(Click-target data)
## START

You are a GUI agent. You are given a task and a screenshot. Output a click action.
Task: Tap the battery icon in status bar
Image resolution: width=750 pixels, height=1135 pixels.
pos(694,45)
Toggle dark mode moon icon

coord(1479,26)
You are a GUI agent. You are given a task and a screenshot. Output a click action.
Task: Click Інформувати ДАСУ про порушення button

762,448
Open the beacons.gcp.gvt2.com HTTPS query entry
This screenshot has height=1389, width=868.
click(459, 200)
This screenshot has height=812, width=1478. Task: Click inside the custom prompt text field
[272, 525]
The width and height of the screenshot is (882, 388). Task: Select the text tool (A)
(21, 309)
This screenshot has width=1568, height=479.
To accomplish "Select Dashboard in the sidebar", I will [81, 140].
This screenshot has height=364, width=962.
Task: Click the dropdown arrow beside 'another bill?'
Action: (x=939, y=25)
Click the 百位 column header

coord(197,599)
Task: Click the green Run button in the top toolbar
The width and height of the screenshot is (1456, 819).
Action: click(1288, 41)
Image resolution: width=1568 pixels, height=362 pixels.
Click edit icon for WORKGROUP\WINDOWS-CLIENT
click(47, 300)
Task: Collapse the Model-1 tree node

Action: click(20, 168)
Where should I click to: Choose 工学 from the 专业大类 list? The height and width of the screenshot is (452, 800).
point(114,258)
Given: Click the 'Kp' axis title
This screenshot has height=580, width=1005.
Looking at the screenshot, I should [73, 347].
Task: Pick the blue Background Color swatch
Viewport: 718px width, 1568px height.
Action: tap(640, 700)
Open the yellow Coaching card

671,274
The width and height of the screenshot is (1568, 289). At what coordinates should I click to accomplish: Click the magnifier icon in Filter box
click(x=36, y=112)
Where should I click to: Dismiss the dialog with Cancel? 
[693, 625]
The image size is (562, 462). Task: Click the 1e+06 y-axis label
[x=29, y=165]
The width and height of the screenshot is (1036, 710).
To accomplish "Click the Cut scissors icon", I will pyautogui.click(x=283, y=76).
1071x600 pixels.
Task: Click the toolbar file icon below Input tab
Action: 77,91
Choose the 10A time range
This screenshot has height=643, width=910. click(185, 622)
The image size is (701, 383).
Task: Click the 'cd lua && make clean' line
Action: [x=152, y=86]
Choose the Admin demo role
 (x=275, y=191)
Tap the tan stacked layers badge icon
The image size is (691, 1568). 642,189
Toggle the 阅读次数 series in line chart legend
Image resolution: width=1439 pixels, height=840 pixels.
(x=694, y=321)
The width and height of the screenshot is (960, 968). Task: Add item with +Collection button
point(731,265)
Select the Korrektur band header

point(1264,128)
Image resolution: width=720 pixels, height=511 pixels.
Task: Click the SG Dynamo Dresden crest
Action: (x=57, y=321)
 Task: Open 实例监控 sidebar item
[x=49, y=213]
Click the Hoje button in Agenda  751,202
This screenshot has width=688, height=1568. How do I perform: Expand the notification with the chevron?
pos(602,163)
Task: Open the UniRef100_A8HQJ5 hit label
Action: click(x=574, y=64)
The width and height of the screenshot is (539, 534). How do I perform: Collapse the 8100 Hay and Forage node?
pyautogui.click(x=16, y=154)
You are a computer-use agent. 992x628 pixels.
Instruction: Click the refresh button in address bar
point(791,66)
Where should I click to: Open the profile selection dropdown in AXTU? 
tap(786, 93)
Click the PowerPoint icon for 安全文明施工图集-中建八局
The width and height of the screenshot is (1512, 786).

## END

== Your instructions ==
Write out the lines of the data above, from the line containing "The width and height of the screenshot is (882, 388)." through the line containing "Action: click(20, 168)", inclusive, copying each one character for character.

== Answer to the task ==
The width and height of the screenshot is (882, 388). Task: Select the text tool (A)
(21, 309)
This screenshot has width=1568, height=479.
To accomplish "Select Dashboard in the sidebar", I will [81, 140].
This screenshot has height=364, width=962.
Task: Click the dropdown arrow beside 'another bill?'
Action: (x=939, y=25)
Click the 百位 column header

coord(197,599)
Task: Click the green Run button in the top toolbar
The width and height of the screenshot is (1456, 819).
Action: click(1288, 41)
Image resolution: width=1568 pixels, height=362 pixels.
Click edit icon for WORKGROUP\WINDOWS-CLIENT
click(47, 300)
Task: Collapse the Model-1 tree node

Action: click(20, 168)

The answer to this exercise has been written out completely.